While you may have solid policies already in place, validation is crucial. One misstep can throw off an entire incident response plan, or perhaps, you might be missing a critical element of a vendor assessment. Firms have been made increasingly aware that they are still responsible for investors’ data even if it resides with a third party. As the trend of enhanced scrutiny by investors and regulatory agencies will undoubtedly increase, a formal independent risk assessment is more likely to become a requirement at some point, rather than an option.
It is absolutely essential to realize the threats that we face or else we have no chance of stopping them
Perimeter and Endpoint Protection
Tune into any mainstream news media outlet on a given day, and you will almost certainly encounter a number of headlines regarding massive company data breaches, nation-state hacking and reports of new ransomware variants. As these cyberattacks continue to escalate, so do our security budgets.
Financial companies need to implement a scalable security solution that not only protects the perimeter, but also propagates down to every last endpoint. This list is by no means exhaustive, but a hybrid of next-generation firewalls, intrusion detection/prevention (there are some excellent third-party SOCs for smaller to mid-sized companies that don’t staff their own), multi-factor authentication, encryption, patch management, backup, web filtering, unified mail security products as well as endpoint access and control platforms should all be deployed throughout the organization.
The adage may be a tired one, but none is truer than ‘your employees are your biggest threat’. While deliberate acts by an employee are cause for concern, those aren’t the ones that keep me up at night. It’s the other ones. It’s the ones where employees open email attachments from unknown senders and click links in emails supposedly from UPS and FedEx. It’s the untrained ones.
In my opinion, it’s not an accurate or comprehensive risk assessment unless it involves thorough and continuous employee awareness and training. While the format should be highly tailored to the company size and culture, general training sessions should be held regularly. As new threats evolve, so should employee awareness.
One highly effective component of security awareness is phishing and social engineering tests. Prior to a seminar, run a phishing campaign and share the results with the attendees. There’s no benefit to individually calling anyone out in public, but be assured that this is one area that will command their attention, so embrace it. After the meeting, run another campaign. And in a month, run another campaign. Of course this is pointless, if you don’t then train those employees based on their results. Statistics have shown a very high success rate training with this method.
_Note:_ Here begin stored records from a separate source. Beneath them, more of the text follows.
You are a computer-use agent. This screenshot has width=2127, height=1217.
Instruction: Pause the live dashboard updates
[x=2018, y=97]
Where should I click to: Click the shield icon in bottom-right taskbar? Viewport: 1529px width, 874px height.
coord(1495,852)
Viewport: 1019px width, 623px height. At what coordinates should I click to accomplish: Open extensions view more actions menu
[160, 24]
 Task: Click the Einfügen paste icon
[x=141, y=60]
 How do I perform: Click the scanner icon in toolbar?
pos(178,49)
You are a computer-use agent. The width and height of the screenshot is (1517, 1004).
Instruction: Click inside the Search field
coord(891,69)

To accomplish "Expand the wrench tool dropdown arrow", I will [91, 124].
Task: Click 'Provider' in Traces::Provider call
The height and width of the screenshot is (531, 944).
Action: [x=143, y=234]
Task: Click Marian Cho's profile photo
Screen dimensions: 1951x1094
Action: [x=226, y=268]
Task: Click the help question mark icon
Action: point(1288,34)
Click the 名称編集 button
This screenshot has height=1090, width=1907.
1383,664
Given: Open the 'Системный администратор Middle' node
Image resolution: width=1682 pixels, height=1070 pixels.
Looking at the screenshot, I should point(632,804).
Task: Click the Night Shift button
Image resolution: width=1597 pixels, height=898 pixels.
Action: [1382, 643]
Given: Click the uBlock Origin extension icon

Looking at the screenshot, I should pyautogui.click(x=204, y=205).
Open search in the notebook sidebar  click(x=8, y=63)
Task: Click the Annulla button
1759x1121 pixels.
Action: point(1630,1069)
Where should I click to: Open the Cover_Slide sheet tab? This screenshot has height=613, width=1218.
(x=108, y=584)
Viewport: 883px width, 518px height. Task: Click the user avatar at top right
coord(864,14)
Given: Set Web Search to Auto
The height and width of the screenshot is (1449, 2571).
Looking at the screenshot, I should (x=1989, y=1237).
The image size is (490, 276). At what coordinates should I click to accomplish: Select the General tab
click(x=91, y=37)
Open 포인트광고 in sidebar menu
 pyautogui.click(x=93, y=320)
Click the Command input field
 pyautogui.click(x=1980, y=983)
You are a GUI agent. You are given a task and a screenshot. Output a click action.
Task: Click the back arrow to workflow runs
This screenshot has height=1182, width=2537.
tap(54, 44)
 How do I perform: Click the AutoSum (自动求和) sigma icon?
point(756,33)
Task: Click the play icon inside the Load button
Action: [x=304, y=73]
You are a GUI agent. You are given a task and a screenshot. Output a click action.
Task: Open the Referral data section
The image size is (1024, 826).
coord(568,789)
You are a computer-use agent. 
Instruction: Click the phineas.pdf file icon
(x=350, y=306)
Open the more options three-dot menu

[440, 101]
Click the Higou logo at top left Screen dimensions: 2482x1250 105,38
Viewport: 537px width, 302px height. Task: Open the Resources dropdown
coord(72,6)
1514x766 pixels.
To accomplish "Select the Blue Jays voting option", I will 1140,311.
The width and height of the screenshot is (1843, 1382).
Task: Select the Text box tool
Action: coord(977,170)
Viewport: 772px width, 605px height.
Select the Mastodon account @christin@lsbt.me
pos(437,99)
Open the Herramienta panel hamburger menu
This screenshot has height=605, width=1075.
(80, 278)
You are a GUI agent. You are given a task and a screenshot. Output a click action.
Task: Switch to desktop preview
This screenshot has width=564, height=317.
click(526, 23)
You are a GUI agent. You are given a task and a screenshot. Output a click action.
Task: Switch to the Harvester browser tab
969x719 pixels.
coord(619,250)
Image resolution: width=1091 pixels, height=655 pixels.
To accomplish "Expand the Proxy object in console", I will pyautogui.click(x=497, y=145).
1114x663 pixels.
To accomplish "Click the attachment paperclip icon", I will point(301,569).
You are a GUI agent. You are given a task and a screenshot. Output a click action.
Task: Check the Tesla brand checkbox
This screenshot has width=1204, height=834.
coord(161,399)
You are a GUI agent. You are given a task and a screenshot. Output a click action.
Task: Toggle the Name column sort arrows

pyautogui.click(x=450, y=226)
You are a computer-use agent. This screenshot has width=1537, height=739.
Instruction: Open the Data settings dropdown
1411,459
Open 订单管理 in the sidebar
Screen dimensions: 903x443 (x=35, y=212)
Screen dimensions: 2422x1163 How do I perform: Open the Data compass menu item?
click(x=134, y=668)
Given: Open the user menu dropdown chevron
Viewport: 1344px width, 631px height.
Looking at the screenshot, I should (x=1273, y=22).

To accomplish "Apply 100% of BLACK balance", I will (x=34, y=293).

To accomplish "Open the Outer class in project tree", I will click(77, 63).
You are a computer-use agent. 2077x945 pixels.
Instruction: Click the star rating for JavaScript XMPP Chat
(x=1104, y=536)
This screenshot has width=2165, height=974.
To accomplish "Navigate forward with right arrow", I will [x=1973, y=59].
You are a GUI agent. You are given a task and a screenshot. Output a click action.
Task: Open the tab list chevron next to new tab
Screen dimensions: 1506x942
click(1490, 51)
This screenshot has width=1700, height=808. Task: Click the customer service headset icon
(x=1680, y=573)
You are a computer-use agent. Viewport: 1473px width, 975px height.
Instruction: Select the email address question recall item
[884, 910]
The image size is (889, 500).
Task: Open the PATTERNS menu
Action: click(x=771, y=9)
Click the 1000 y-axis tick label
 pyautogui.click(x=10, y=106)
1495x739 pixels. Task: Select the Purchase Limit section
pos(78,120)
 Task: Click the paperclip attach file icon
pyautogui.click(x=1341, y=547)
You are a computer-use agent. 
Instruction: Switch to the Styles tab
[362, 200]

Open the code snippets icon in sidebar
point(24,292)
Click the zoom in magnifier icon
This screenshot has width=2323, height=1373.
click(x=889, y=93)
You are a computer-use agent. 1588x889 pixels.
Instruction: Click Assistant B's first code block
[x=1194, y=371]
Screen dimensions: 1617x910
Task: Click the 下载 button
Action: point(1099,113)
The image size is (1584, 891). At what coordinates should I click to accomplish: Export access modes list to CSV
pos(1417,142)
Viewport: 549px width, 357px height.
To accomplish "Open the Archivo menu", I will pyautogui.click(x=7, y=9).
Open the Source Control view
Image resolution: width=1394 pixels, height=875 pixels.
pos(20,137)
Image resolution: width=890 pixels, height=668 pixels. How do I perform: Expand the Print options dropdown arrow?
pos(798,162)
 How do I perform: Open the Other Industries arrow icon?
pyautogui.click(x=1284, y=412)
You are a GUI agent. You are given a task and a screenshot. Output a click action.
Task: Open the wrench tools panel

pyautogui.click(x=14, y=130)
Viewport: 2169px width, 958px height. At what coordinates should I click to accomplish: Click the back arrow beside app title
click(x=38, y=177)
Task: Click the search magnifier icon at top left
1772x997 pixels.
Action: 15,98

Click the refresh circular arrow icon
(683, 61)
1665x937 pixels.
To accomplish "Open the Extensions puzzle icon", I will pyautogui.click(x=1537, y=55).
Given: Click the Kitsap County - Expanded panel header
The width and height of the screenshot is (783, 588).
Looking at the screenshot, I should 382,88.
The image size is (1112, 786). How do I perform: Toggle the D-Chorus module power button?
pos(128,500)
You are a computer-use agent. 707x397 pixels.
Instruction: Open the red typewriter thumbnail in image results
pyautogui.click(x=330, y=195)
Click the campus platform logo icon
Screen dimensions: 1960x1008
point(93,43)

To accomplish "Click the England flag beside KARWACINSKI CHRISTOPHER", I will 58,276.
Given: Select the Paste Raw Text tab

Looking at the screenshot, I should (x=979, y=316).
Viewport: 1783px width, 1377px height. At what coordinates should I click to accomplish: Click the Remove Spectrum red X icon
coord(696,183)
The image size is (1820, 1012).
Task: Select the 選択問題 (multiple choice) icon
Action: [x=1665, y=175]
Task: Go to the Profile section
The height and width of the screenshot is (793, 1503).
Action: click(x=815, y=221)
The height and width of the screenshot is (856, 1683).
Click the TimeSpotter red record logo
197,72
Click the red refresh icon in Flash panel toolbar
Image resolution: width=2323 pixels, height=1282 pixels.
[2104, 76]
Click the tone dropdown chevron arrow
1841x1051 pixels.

“I am always doing that which I cannot do, in order that I may learn how to do it.” – Pablo Picasso
While the first three topics are fairly common across the industry, I seldom see this final one in this context. Every so often, I like to take a step back and take a look at my own performance-let’s call this my own personal gap analysis if you will. In our industry, it is absolutely essential to realize the threats that we face or else we have no chance of stopping them.
Granted, I don’t have the time to keep up to date with every technology in every publication, but what I have found to be incredibly beneficial, is peer networking. I’ve come across a wealth of instantly actionable information just by joining peer groups and attending industry events.
Finally, while I simply don’t have the bandwidth to address all of the sales pitches that are sent my way; I do find value in building meaningful relationships with a handful of vendors and integrators. I consider them to be a great source of knowledge on today’s security trends and products, and they are always anxious to educate me. So don’t be afraid to return that sales call. You might be surprised.